My paternal grandparents died when I was young, but they left behind their stories as survivors of the Holocaust. Their children, my aunt and uncle, and most of my father's family were murdered in the concentration camps. My grandparents always carried the memories of their experience and their children with them. As a grandchild of survivors, I became interested in helping to preserve the past by retelling their stories, and by participating in the Holocaust/Genocide Project in my high school. The memory of the events of the Holocaust will help to provide a force to enable students to understand the importance of promoting harmony and understanding among people. The project first began as a committee to plan an art gallery exhibit in our school about the Holocaust. The committee arranged to borrow works of art relating to the Holocaust from museums and community residents. We selected works that we felt best represented the experiences of a broad spectrum of nationalities and cultures. The gallery exhibit was very successful, because it helped people in our community envision the plight of six million Jews and five million others murdered during World War II. The project has since evolved into a telecommunications network, in which our members communicate with students from other countries. This international program allows students to correspond about Holocaust issues, as well as to inform each other about the other acts of genocide being committed around the world today.

Treblinka Monument
Monument at Treblinka

Last year we began publishing a magazine, An End to Intolerance, which annually features articles, creative writing, and artwork by students from each school in the network.
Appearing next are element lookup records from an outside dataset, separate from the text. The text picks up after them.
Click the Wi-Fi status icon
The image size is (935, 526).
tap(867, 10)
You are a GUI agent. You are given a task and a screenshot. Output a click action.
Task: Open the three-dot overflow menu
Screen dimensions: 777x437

I believe that our project provides another link in the chain of education that is essential to prevent atrocities such as the Holocaust from occurring again.

One school that we correspond with is the ORT Motzkin School in Kiryat Motzkin, Israel. This past January [1995], some students from Kiryat Motzkin visited New York and stayed in the homes of Cold Spring Harbor students. Efrat Rotem, a high school senior, stayed with me, and visited our school. At the end of the week in New York, the hosts accompanied the Israelis to Washington DC for the weekend to see the Holocaust Memorial Museum. Through photographs, videotapes, and other memorabilia, I was able to gain a heightened sense of what my relatives and others experienced.

As I walked through the exhibit dedicated to the children who perished, I was especially affected as I remembered the young age of my aunt and uncle who died. I also thought of the period during which my own father was homeless before his family finally came to the United States. Seeing the reconstruction of the happy homes of the victims, pictures of their community sports teams, family picnics, and other documentation of the normality in their lives, I learned that something like the Holocaust could happen to anyone, even me.